**Provided material**
○ ○ ○ ○ ○ ○ ○

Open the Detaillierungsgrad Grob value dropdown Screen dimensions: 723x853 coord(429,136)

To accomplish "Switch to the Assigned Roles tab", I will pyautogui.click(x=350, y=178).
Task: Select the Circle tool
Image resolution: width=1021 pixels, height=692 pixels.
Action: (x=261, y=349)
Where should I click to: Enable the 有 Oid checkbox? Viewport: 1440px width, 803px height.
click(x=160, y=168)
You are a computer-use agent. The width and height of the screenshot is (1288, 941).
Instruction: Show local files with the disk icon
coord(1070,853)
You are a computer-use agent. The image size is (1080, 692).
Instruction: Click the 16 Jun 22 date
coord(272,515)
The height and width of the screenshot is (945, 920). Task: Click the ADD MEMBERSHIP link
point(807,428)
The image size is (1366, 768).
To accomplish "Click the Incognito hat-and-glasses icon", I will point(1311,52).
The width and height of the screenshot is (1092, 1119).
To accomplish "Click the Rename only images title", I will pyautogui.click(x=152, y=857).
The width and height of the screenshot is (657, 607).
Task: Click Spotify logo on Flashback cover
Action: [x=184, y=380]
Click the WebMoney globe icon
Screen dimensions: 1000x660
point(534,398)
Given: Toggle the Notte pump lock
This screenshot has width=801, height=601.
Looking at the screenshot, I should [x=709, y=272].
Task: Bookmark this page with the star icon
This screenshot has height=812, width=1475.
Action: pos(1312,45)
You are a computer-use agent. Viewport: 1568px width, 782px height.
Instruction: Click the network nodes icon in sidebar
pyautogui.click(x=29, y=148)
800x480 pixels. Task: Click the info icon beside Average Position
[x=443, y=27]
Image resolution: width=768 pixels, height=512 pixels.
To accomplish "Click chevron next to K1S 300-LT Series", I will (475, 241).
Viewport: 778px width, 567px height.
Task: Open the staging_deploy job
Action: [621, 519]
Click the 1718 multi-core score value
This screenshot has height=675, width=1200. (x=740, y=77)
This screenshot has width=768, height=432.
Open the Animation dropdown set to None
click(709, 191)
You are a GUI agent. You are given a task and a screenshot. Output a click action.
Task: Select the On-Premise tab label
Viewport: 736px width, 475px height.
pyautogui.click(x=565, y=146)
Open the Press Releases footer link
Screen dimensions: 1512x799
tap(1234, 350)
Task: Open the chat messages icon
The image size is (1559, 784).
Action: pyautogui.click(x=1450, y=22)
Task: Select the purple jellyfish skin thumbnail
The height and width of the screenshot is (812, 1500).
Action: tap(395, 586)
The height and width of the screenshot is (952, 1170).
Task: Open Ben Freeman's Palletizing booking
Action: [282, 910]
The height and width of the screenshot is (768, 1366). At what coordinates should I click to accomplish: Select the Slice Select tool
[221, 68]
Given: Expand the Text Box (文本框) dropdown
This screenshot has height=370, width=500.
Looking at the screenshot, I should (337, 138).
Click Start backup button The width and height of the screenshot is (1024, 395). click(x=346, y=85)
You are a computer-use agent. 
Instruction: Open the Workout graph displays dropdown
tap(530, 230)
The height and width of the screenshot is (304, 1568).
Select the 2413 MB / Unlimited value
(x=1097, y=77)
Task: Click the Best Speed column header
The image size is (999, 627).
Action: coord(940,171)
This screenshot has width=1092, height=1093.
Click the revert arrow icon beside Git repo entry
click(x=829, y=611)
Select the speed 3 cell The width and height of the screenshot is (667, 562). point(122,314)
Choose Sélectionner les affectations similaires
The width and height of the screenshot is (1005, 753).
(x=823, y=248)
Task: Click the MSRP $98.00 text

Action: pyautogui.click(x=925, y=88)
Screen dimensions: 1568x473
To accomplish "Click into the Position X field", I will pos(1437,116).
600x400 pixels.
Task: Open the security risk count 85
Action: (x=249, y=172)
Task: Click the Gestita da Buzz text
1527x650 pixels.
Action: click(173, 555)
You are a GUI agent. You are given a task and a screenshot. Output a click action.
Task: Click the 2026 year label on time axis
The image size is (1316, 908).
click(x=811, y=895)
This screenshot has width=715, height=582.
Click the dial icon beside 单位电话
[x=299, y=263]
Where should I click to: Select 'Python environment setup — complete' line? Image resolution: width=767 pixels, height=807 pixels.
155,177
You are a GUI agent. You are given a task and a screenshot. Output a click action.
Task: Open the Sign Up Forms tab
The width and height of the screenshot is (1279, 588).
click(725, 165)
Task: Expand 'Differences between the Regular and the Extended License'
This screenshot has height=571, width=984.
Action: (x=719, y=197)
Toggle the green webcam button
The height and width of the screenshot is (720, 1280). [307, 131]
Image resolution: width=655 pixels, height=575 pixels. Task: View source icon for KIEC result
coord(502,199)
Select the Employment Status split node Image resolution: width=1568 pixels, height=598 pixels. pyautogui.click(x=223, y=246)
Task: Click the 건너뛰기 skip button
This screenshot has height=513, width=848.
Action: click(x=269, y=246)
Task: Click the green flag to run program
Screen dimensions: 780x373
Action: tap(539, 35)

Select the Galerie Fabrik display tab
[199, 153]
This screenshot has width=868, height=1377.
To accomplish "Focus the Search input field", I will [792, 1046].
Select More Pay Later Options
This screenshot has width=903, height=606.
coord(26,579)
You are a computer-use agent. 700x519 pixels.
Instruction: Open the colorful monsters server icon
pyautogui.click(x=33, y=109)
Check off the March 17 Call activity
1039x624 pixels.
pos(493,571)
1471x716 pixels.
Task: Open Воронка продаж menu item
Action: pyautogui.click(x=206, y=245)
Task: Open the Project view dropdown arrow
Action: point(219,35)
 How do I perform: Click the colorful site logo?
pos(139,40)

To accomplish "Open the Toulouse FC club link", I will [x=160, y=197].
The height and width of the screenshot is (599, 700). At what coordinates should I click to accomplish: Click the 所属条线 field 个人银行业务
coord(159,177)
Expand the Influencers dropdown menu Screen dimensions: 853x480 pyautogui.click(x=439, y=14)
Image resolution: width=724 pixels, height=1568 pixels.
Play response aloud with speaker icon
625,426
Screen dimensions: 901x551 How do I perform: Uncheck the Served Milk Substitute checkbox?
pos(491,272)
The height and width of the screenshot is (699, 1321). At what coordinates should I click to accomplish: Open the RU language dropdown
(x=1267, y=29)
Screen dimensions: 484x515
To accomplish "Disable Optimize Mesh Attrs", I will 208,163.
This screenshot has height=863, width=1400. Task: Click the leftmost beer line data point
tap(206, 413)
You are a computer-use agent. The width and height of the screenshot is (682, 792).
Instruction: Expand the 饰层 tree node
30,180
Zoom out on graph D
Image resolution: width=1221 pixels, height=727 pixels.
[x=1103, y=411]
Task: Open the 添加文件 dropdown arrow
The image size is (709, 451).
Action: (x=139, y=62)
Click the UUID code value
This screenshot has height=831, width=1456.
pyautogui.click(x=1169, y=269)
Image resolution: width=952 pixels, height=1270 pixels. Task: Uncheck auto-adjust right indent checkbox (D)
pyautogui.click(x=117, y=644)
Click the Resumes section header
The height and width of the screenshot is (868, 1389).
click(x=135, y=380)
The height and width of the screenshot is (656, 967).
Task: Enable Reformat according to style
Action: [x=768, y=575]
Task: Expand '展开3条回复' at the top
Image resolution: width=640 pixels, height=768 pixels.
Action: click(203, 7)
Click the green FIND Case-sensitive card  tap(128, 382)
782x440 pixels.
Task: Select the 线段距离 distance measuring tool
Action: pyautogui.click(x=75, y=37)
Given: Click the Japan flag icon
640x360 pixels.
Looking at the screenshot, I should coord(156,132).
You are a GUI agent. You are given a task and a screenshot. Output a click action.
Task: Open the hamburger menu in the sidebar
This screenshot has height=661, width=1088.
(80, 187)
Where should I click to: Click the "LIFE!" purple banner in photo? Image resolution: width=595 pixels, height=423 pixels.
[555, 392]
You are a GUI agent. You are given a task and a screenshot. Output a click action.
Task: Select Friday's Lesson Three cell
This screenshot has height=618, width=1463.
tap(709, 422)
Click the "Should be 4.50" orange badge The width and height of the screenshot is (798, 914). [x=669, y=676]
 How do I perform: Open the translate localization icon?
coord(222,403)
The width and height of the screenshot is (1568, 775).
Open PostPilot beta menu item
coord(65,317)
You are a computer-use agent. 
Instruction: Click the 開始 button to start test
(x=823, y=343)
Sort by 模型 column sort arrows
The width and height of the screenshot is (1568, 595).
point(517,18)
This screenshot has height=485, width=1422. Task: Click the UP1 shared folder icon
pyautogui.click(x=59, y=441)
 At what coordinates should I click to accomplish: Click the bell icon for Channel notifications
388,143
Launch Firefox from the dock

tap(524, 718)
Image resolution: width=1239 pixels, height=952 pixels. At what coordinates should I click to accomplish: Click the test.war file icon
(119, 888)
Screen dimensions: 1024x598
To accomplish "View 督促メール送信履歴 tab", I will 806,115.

○ ○ ○ ○ ○ ○ ○

**The task**
Could you find each line in the entries that contains the string "label" and copy it?

**Finished task**
Task: Select the On-Premise tab label
Task: Click the 2026 year label on time axis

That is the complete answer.